ということは、いとも簡単に悪魔の誘惑を退けられたわけではないということです。それは、この世界が複雑で、「善いこと」つまり、何が善で、何が悪であるかということを、そう単純に分けることができないことの現れであるように思います。
イエス様は、何が人を活かし、何が人をだめにすることになるのかや、何を求め、何を捨てなくてはならないかを、何十日も考えられました。そして活動を始められてからも、何度も祈り、考える時を持たれました。
また、同じ行いをしても、その動機によってその意味が大きく変わることを、私たちは良く知っています。
聖パウロが「全財産を貧しい人々のために使い尽く そうとも、誇ろうとしてわが身を 死に引き渡そうとも、愛がなければ、わたしに何の益もない。」と教えられている通りです。
何をすれば良いのか
今の時代で何をすればよいのかは、やはり私たちが一人ひとり真剣に考えなくてはならないことです。他人と同じ行為をしていても、イエス様に従うことにならないこともあれば、正反対の行為をしても従うことになることがありうるわけですから。
何を行い、どのように生きようとするのか、これは大斎節のテーマでありますが、イエス様ですら40日かけて取り組まれたわけですから、私たちにとっては、一生をかけて祈り考え続けなければならない課題ということになります。 「神と人とを愛する」という教えのもと、み心をこの地上で実現させる使命を委ねられたキリスト者として、大斎節もその後も歩みたいと思います。
ただ、この期間は、このような美徳に磨きをかけて、神様に近づこうというわけではありません。次のようなエピソードが丁度よい例となるのではないかと思います。

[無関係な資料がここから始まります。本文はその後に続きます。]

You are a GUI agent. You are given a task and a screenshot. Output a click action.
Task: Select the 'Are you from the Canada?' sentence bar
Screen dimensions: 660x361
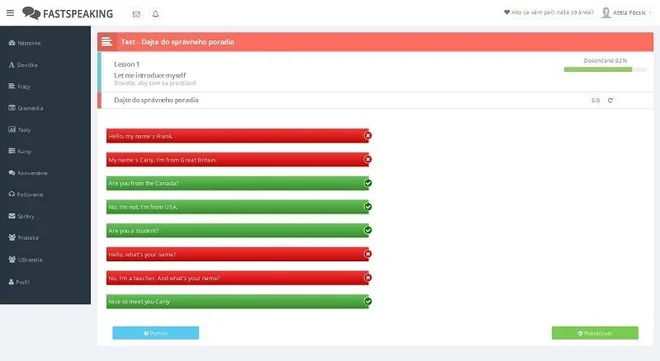click(237, 183)
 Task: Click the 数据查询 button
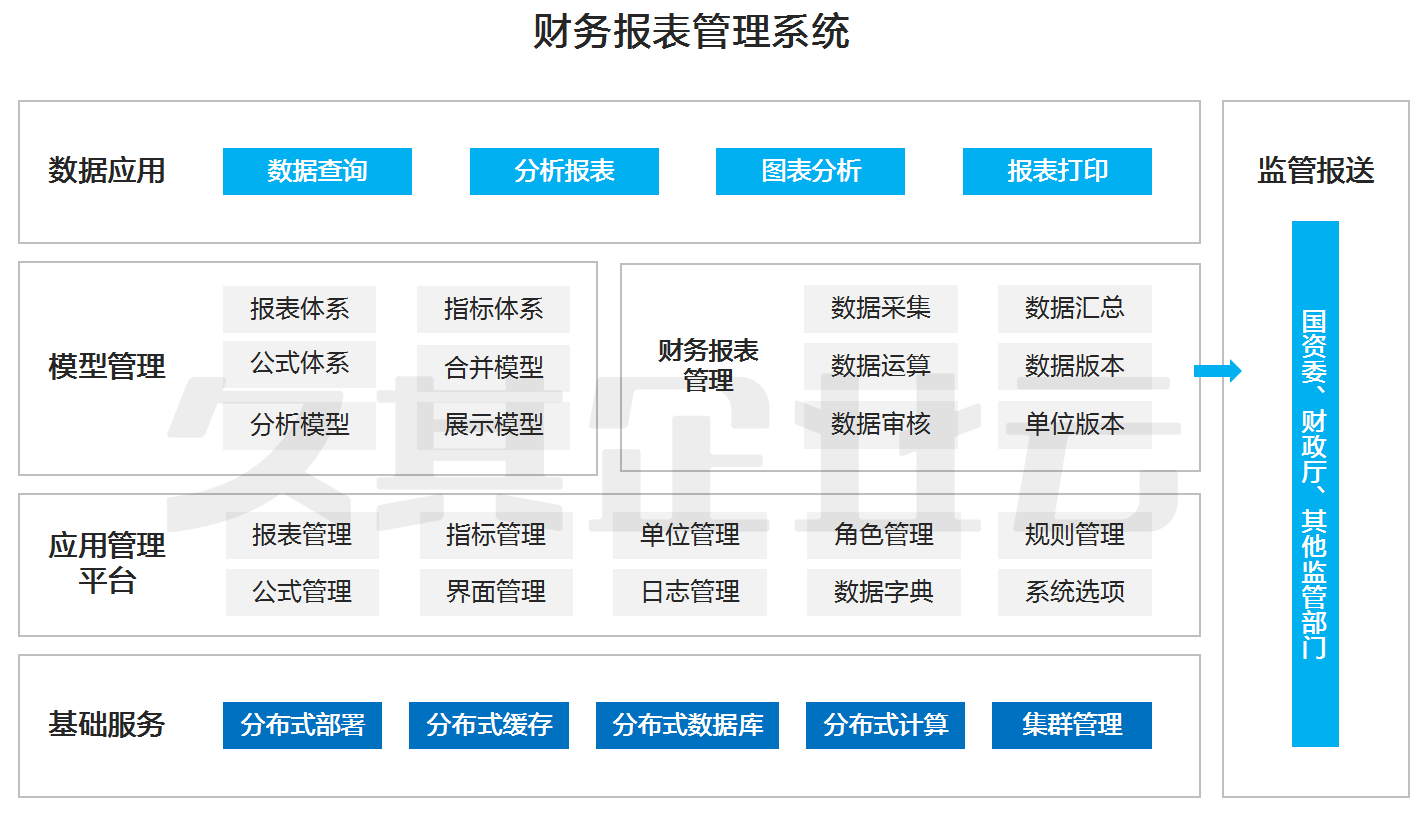317,171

それはイエス様と、対立するファリサイ派の人たちとの会話の場面です。
石を投げる者
「先生、この女は姦通をしているときに捕まりました。こういう女は石で打ち殺せと、モーセは律法の中で命じています。あなたはどうお考えになりますか。」
その問いにイエス様は「あなたたちの中で罪を犯したことのない者が、まず、この女に石を投げなさい。」と答えられました。これを聞いた者は、年長者から始まって、一人また一人と、立ち去って、イエス様ひとりと、女性だけが残ったとあります。(ヨハネ伝8章7節〜)
私たちの生活を見直そうというこの時期、正しさを求めるのなら、まずこのように「自分の生活を振り返ってごらん。」というイエス様のメッセージを受け取ることが、私たちの務めではないかと思います。
年長者から立ち去ったと書いてありますが、長く生きたもの程、正しく生きることができなかった記憶が、沢山あったということでしょう。 このような賢明さを身につけた先人たちの例から、学ぶことができればと思います。